### EXERCISES
1. In the court opinion, on what date did Brendoff enter his guilty pleas?
2. Quote the court opinion word for word from "STATE OF MARYLAND" to "Leahy, Friedman, JJ.".

### SELECTED EXTRACT
=== Begin Enclosure ===
Court of Special Appeals of Maryland

August 1, 2019

RICHARD BRENDOFF
v.
STATE OF MARYLAND

          Circuit Court for Anne Arundel County Case No. 02K09002331, 02K09002332, 02K09002333

          Fader, C.J., Leahy, Friedman, JJ.

          OPINION

          LEAHY, J.

         Moving prisoners from prison beds to treatment beds was one of the galvanizing objectives of Maryland's Justice Reinvestment Act ("JRA").[1] 2016 Md. Laws, ch. 515.[2]In keeping with this objective, the JRA established presumptive incarceration limits for technical violations of probation. Maryland Code (2001, 2008 Repl. Vol., 2017 Supp.), [3]Criminal Procedure Article ("CP"), § 6-223. However, non-technical violations of probation, such as "absconding," still remain subject to the court's power to revoke probation and impose sentences that might originally have been imposed, without adherence to the presumptive incarceration limits for technical violations. Maryland Code (1999, 2017 Repl. Vol.), Correctional Services Article ("CS"), 6-101(m); CP § 6-223. Absconding is defined as "willfully evading supervision," though it "does not include missing a single appointment with a supervising authority." CS § 6-101(b)(1)-(2).

         Appellant, Richard Brendoff, entered guilty pleas on March 16, 2010, for theft, second-degree burglary, and attempted second-degree burglary in three separate cases in the Circuit Court for Anne Arundel County. While serving his sentences, Brendoff asked the court to commit him to a drug and alcohol treatment program pursuant to Maryland Code (1982, 2015 Repl. Vol., 2017 Supp.), Health General Article ("HG"), § 8-507. On August 23, 2016, the court granted Brendoff's motion and committed him to the Department of Health[4] ("the Department") for residential drug treatment at a facility to be determined by the Department. The court placed Brendoff on supervised probation and, as conditions of his probation, he was to complete drug treatment generally; the residential treatment program specifically; plus, any after care.

         Brendoff was admitted into the Jude House Residential Substance Abuse Treatment Program ("Jude House"), which he left prior to being discharged. On December 20, 2016, the State charged Brendoff with violating a condition of his probation. While the violation of probation ("VOP") hearing was pending, Brendoff contacted his probation agent and entered New Life Addiction Counseling Service ("New Life"), a different out-patient treatment center. Unfortunately, he incurred additional VOP charges on February 23, 2017, after missing six required treatment sessions. At the VOP hearing, the circuit court found that Brendoff had committed non-technical violations of the conditions of his probation based on the allegation that he absconded from the treatment facilities. The court revoked Brendoff's probation and ordered him to serve 10 years of his previously suspended sentences. We granted Brendoff leave to appeal[5] the circuit court's determination that he committed a non-technical violation of his probation by "absconding."[6]

         We hold that when a prisoner is placed on supervised probation upon admission into a drug and alcohol treatment facility pursuant to an order issued under HG § 8-507, the Division of Parole and Probation ("DPP"), which includes the assigned probation agent, is the probationer's "supervising authority" for purposes of ascertaining whether the probationer has absconded within the meaning of CS § 6-101(b). Consequently, the court erred in this case by implicitly treating the treatment facilities as the supervising authorities when the court found that Brendoff committed a non-technical violation of his probation by walking away from Jude House and missing six required appointments at New Life. Accordingly, we remand this case to the circuit court to determine whether Brendoff absconded in violation of his probation by "willfully evading [the] supervision" of his probation agent. CS § 6-101(b)(1)-(2).
=== End Enclosure ===
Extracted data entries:
=== Begin Enclosure ===
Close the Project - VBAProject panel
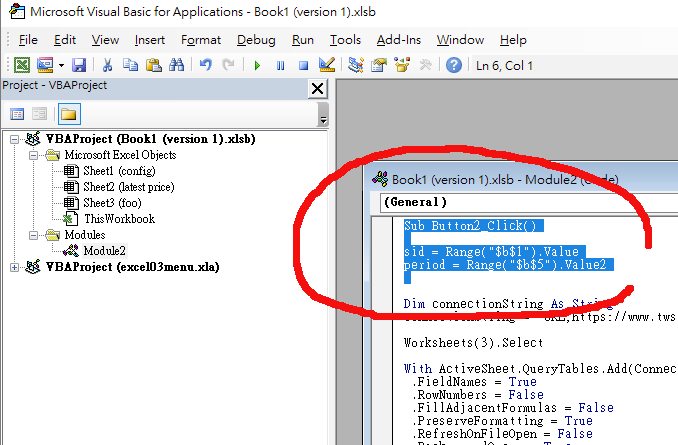 [317, 88]
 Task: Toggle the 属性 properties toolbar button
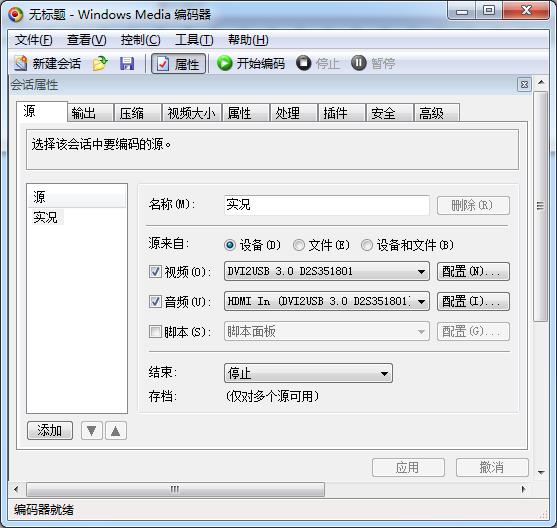click(178, 64)
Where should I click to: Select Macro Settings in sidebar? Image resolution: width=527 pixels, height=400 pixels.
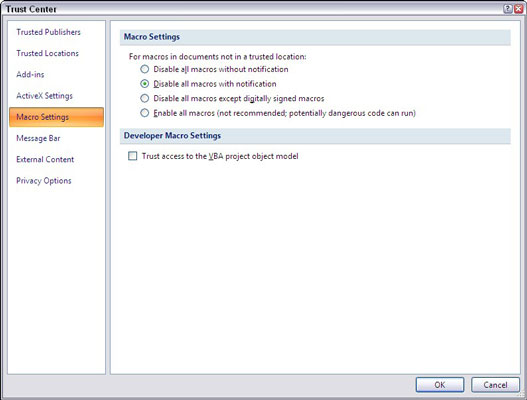(56, 117)
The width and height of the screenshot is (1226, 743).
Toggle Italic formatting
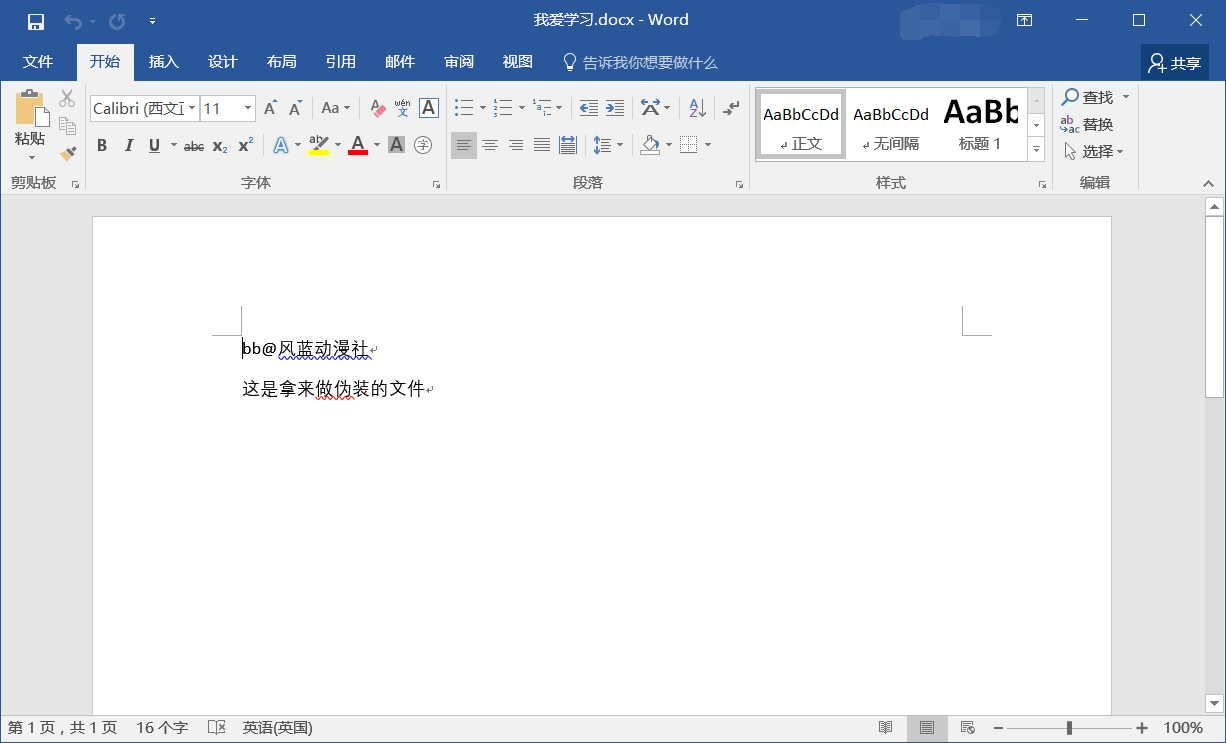128,146
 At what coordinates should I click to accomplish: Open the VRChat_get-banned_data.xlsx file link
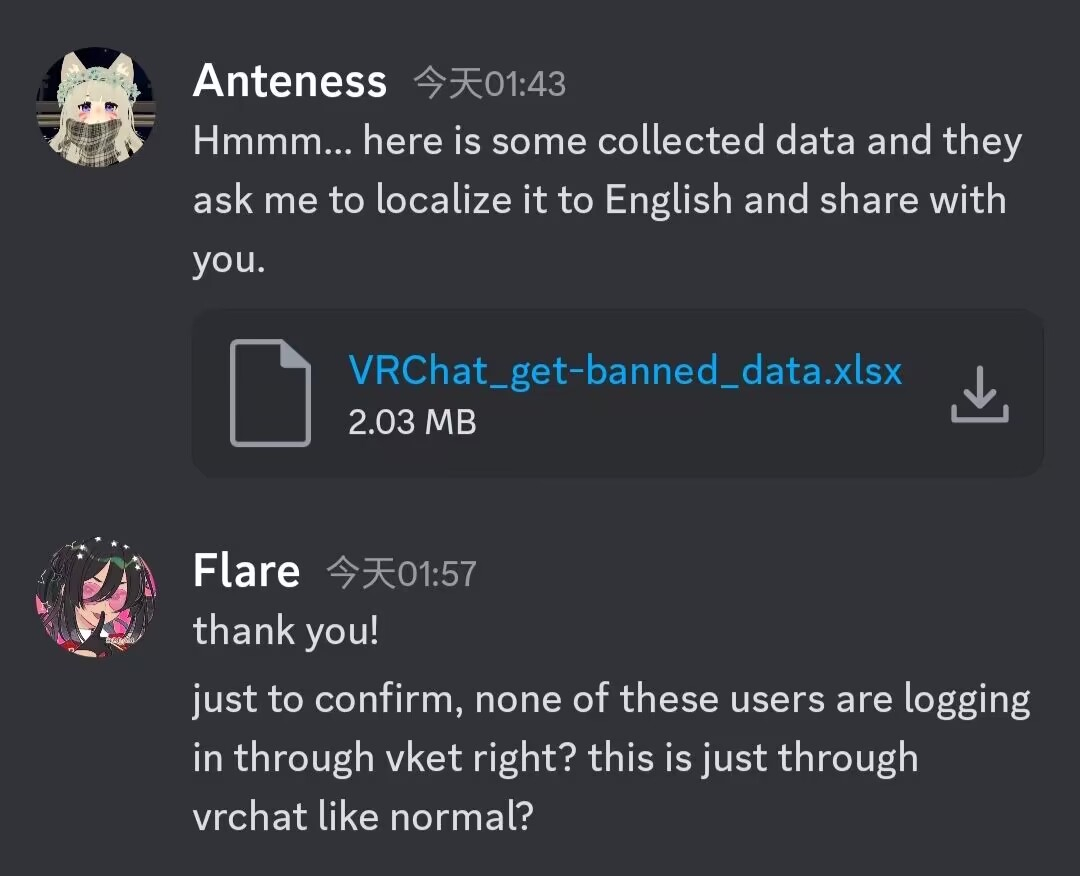pyautogui.click(x=625, y=371)
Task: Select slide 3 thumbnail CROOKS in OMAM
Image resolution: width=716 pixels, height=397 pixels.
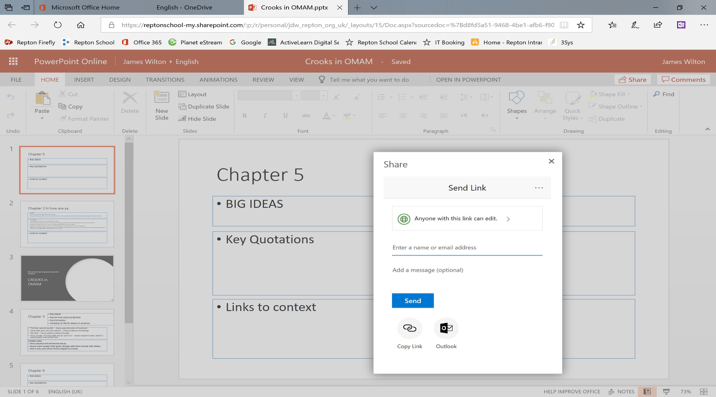Action: coord(67,278)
=== End Enclosure ===
### ANSWERS PROVIDED
1. March 16, 2010

2.
STATE OF MARYLAND

          Circuit Court for Anne Arundel County Case No. 02K09002331, 02K09002332, 02K09002333

          Fader, C.J., Leahy, Friedman, JJ.